Problem to solve: Extract each line of the records that contains the string "resolution". Treat uppercase and lowercase letters as distinct when matching.

Records shown:
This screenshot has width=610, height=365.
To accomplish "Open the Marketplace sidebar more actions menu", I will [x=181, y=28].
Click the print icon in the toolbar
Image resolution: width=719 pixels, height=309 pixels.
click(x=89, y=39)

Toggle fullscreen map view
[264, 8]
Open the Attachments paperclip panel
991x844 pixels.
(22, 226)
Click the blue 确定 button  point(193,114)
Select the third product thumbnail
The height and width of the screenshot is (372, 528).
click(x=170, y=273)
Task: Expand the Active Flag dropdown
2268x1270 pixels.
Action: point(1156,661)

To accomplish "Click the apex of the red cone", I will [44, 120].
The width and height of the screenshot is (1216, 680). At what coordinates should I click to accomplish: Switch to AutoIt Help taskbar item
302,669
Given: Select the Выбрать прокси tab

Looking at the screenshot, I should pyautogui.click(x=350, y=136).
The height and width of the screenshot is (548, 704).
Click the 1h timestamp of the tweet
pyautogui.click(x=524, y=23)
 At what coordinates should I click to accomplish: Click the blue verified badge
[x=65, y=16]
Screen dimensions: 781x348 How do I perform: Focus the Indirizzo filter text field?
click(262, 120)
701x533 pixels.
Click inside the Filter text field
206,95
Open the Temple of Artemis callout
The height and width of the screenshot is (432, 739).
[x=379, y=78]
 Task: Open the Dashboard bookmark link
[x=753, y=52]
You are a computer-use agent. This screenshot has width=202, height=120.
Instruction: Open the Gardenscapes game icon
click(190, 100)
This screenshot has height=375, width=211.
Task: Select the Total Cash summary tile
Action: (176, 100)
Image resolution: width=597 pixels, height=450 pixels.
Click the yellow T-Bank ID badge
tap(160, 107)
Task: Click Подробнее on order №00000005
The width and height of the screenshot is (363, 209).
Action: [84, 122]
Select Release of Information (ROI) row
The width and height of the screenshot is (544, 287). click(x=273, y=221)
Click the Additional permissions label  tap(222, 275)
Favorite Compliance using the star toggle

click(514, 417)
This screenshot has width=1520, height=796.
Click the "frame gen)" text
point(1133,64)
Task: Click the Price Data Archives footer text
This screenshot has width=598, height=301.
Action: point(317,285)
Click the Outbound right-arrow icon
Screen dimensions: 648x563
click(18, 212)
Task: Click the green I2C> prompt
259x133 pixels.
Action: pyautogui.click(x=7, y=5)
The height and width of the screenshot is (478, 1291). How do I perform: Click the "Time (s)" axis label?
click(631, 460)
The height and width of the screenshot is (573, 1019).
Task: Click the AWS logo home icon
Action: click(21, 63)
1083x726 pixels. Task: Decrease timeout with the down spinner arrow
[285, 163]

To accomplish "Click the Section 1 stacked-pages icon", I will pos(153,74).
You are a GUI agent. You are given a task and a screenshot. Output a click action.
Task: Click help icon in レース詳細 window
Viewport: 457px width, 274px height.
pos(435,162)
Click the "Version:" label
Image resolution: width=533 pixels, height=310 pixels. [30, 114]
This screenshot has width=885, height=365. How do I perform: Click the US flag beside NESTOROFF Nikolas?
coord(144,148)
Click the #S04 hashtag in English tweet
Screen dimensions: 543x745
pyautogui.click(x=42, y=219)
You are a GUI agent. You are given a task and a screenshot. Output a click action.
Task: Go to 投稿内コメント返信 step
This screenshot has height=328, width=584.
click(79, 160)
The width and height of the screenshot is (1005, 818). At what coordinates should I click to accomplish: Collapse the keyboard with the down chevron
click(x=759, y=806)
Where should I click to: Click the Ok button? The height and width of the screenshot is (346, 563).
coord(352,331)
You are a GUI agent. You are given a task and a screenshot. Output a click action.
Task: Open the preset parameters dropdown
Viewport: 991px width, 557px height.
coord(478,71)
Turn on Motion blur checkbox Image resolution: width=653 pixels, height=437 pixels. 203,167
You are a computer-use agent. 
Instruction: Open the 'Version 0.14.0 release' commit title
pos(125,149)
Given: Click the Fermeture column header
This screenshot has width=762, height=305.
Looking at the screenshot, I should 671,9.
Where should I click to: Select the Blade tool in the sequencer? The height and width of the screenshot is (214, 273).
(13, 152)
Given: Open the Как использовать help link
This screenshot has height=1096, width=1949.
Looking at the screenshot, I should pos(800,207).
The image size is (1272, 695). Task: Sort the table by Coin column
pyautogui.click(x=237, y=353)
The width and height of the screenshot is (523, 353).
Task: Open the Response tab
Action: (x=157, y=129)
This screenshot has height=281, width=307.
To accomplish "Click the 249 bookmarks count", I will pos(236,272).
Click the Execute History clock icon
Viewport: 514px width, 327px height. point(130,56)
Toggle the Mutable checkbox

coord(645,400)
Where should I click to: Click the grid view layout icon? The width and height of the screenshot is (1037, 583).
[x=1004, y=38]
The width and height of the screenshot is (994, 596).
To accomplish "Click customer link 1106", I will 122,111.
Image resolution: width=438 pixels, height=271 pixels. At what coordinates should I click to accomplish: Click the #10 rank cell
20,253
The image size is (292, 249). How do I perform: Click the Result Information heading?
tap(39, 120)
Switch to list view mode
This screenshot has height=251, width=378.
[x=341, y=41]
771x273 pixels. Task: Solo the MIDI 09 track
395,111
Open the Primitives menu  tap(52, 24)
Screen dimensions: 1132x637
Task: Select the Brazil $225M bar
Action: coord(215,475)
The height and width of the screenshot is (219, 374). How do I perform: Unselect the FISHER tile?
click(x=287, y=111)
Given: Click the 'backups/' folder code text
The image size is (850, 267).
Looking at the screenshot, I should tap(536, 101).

The response:
Image resolution: width=719 pixels, height=309 pixels.
Image resolution: width=597 pixels, height=450 pixels.
Image resolution: width=533 pixels, height=310 pixels. [30, 114]
Turn on Motion blur checkbox Image resolution: width=653 pixels, height=437 pixels. 203,167
Image resolution: width=438 pixels, height=271 pixels. At what coordinates should I click to accomplish: Click the #10 rank cell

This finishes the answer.